Chemicals and biofuels company Gevo Inc’s (NASDAQ:GEVO) share price has skyrocketed after the company announced it has entered into the largest contract in its history with commodities trading group Trafigura.
Closing yesterday at $0.54 per share, it is now trading at $1.08, after a 97.44% increase, reaching a level not seen since late June. However, it is still down 76% for the year to date.
According to Gevo’s press release, the agreement with Trafigura is a long term take or pay contract.

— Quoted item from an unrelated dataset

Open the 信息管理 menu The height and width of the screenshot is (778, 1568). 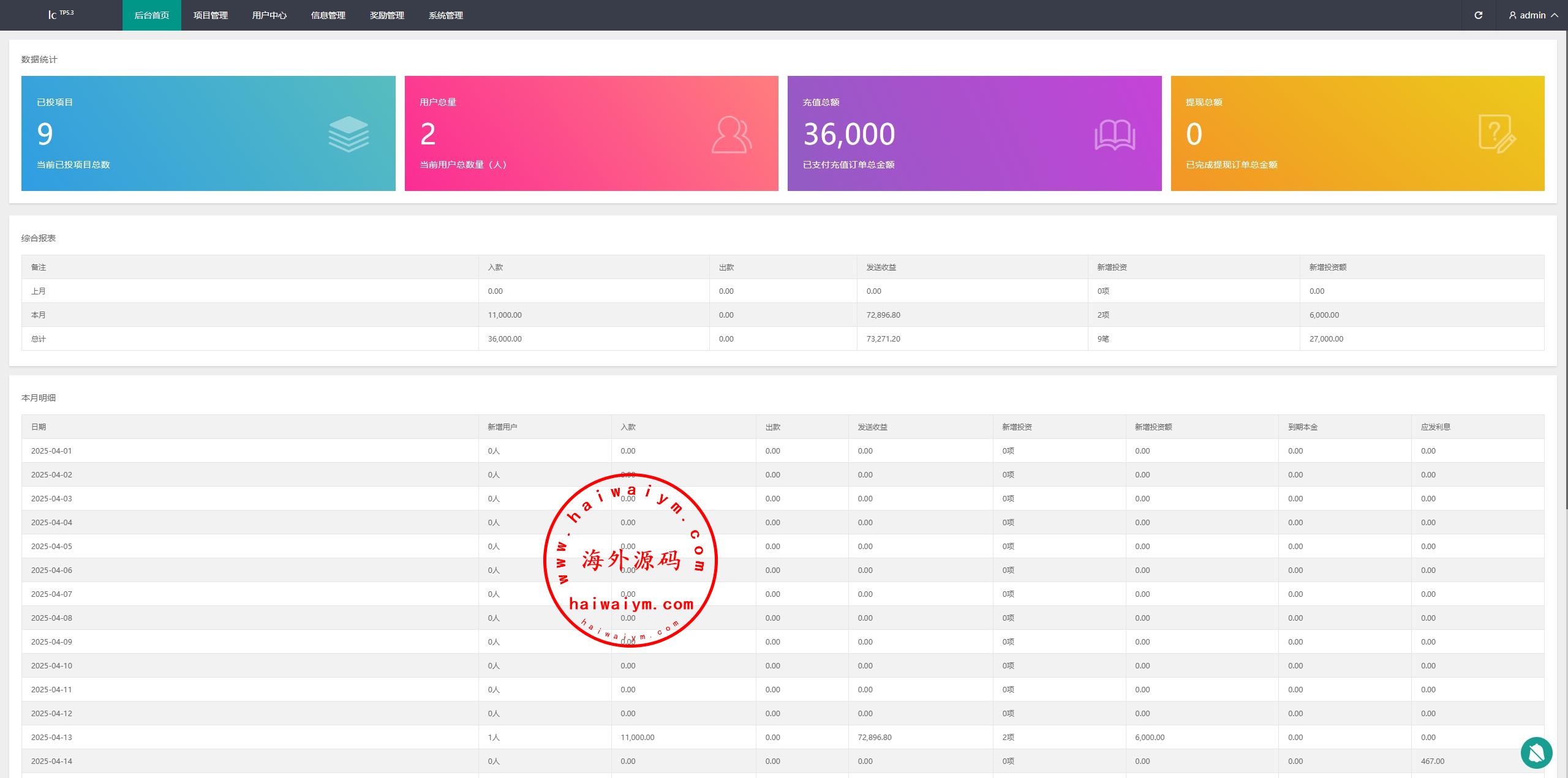328,15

The contract will see Trafidura take 25MPGY of renewable hydrocarbons from Gevo.
“This is our largest single contract to date, and with it, brings Gevo to over $1.5B of revenue in long term contracts when added to the other contracts we have in place.

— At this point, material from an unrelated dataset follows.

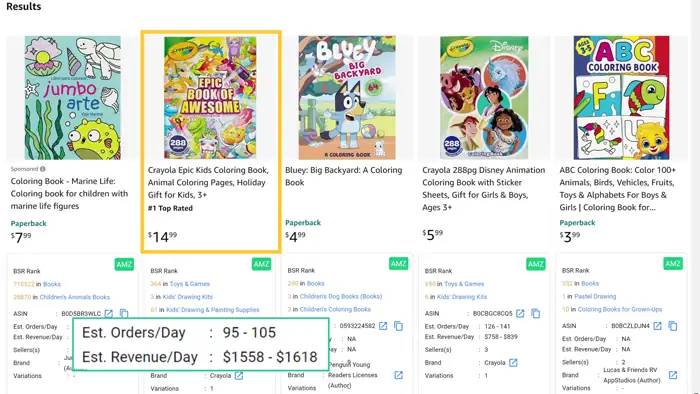Copy the Bluey book ASIN 0593224582
The width and height of the screenshot is (700, 394).
(x=399, y=326)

“As drop-in fuels, Gevo’s renewable, very high-octane gasoline and SAF are a perfect fit with Trafigura’s existing fuels business and will allow them to integrate these low-carbon options seamlessly into their supply chains,” said Patrick Gruber, Chief Executive Officer of Gevo.
Trafigura is one of the worlds leading commodity trading companies with over $171 billion in revenue, they also have majority ownership in global zinc and lead producer Nyrstar.
“Today’s agreement is a natural fit between our companies that will help drive the expansion of our renewable fuels product offering. We look forward to continuing to make a positive impact on the transition towards a low carbon economy,” said Robert Kreider, Head of the Strategic Management and Development Group, North America for Trafigura.
Gevo provided no financial details regarding the Trafigura contract.